◆ YOUR INSTRUCTIONS
Copy the rows from the line with "896x1367 pixels." to the line with "pyautogui.click(x=13, y=177)", swapping "Order Book" for "Trade History" and changing nothing else. Omit the pictures.

◆ THE RECORDS
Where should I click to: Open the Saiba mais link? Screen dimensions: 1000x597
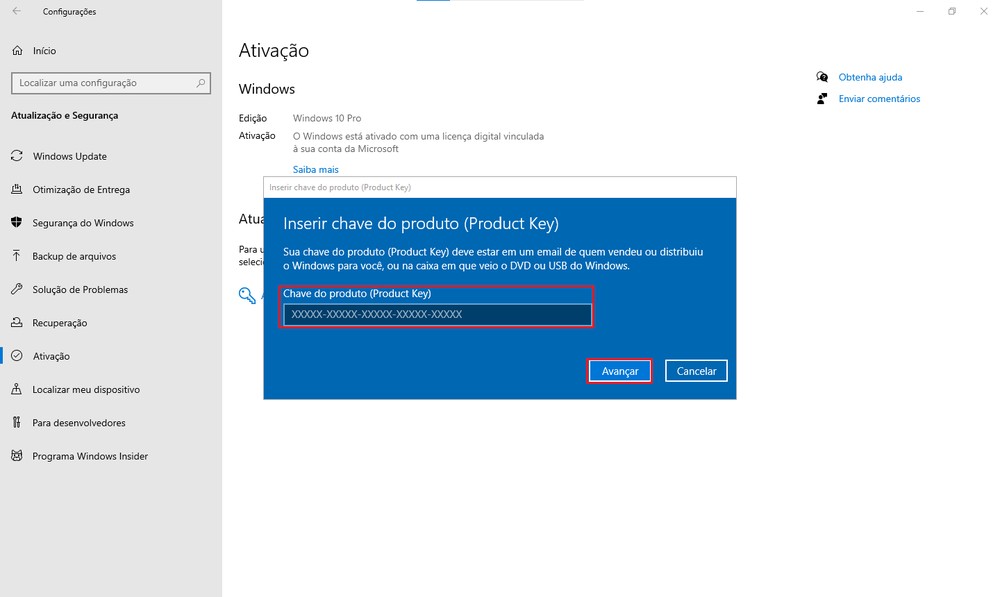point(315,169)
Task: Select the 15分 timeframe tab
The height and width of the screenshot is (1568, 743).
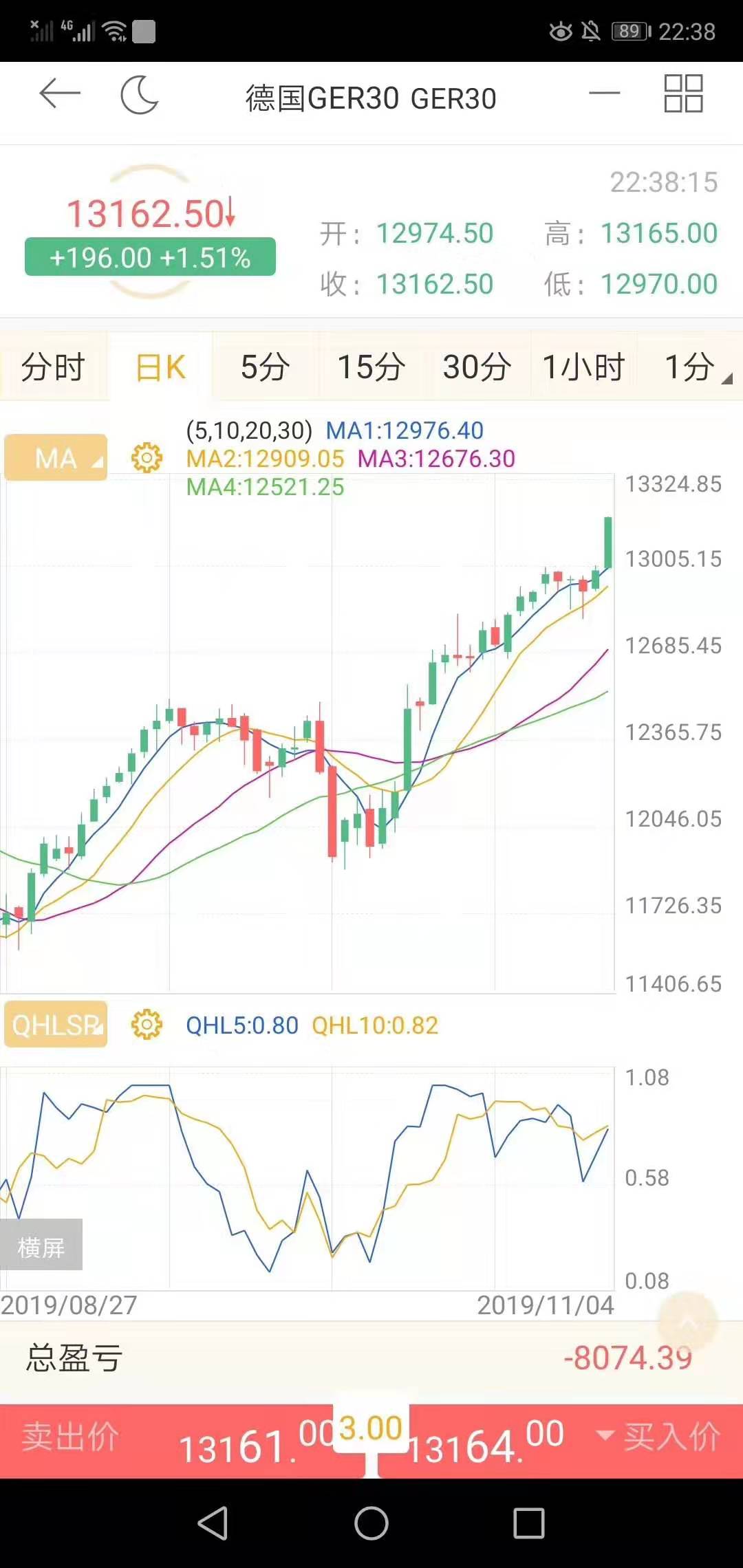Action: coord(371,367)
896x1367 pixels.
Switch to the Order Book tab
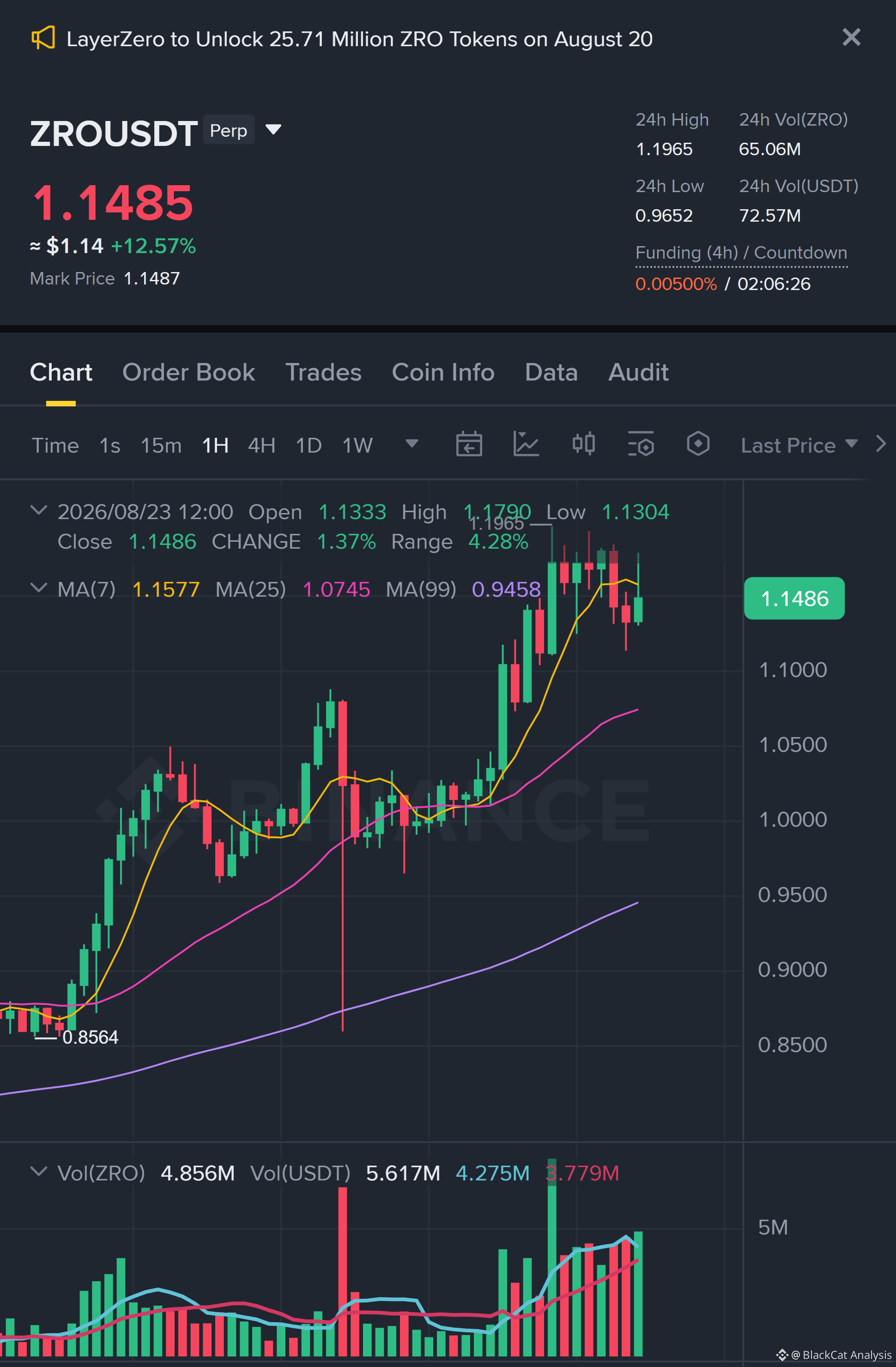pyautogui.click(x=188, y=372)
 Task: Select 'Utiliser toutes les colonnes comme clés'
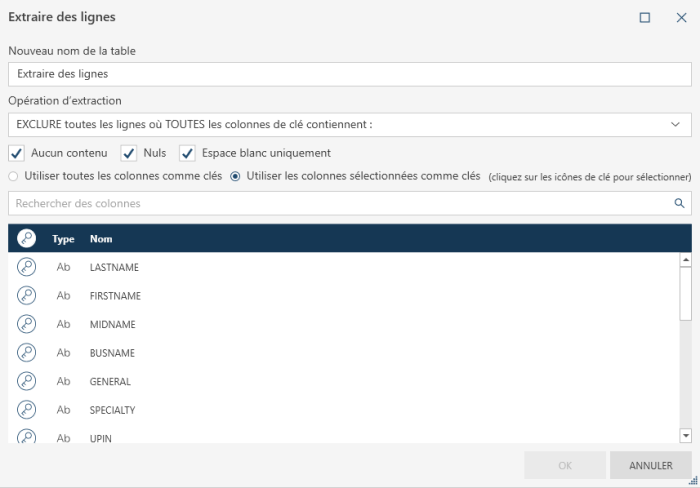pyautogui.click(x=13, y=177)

---

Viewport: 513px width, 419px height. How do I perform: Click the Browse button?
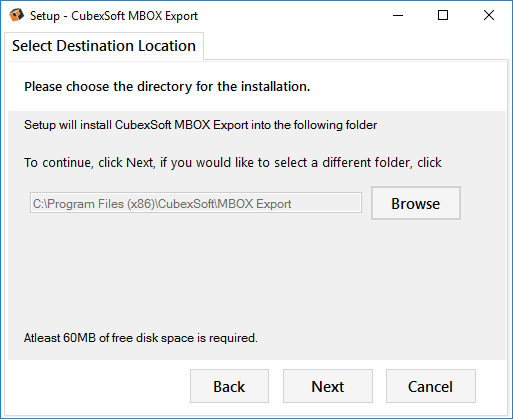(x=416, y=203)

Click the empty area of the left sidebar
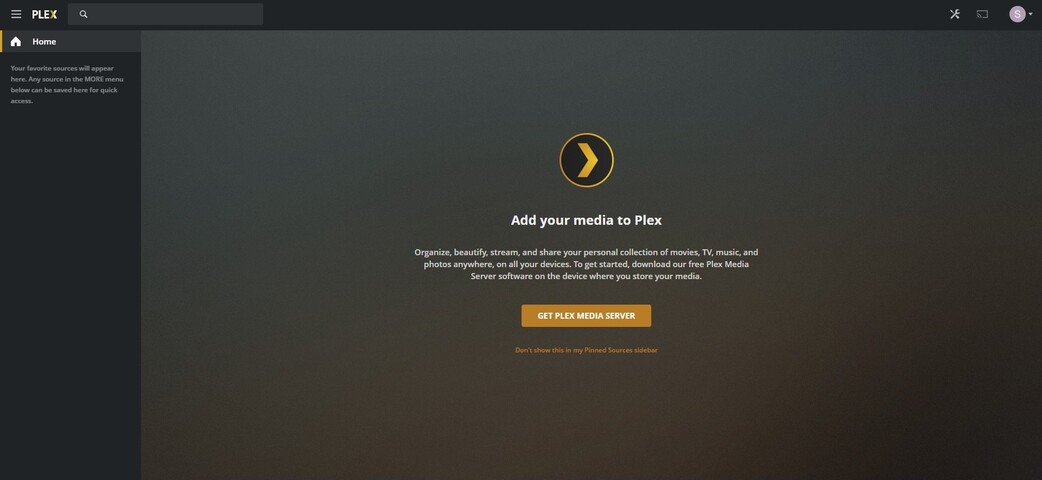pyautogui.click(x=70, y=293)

* * *

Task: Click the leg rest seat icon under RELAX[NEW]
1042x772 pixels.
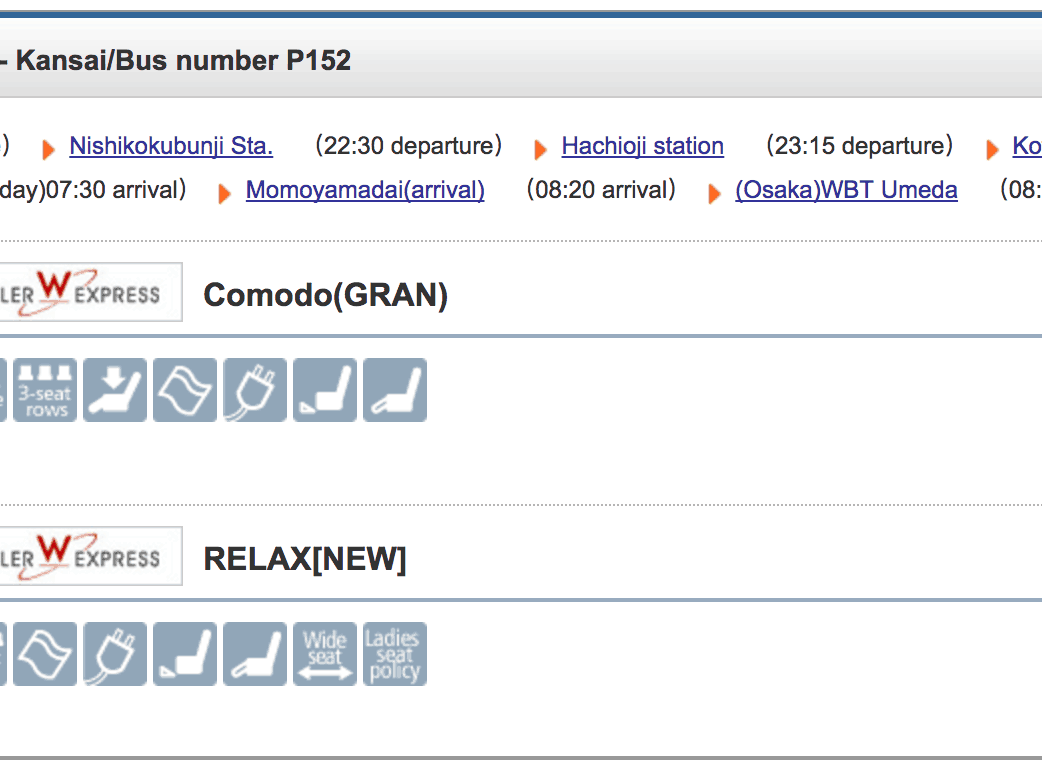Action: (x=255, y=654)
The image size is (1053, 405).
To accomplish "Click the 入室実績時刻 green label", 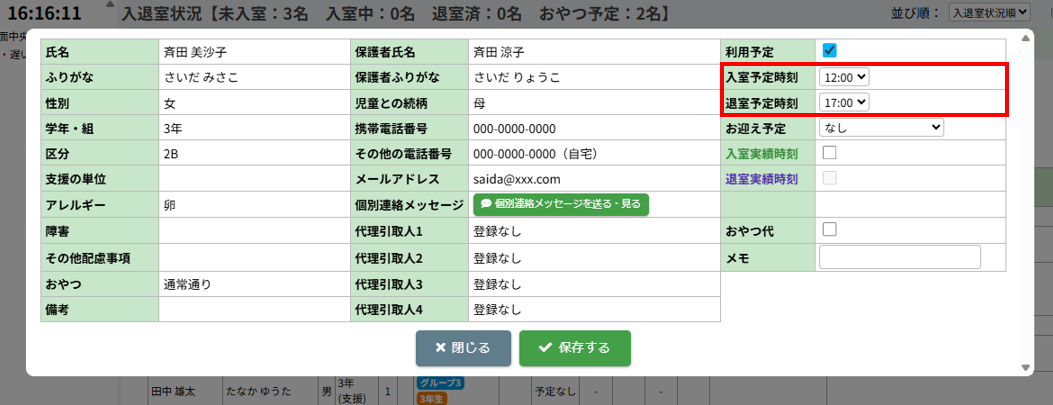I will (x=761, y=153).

◆ COMPLETED EXERCISE
896x1367 pixels.
Switch to the Trade History tab
pyautogui.click(x=188, y=372)
 Task: Select 'Utiliser toutes les colonnes comme clés'
pyautogui.click(x=13, y=177)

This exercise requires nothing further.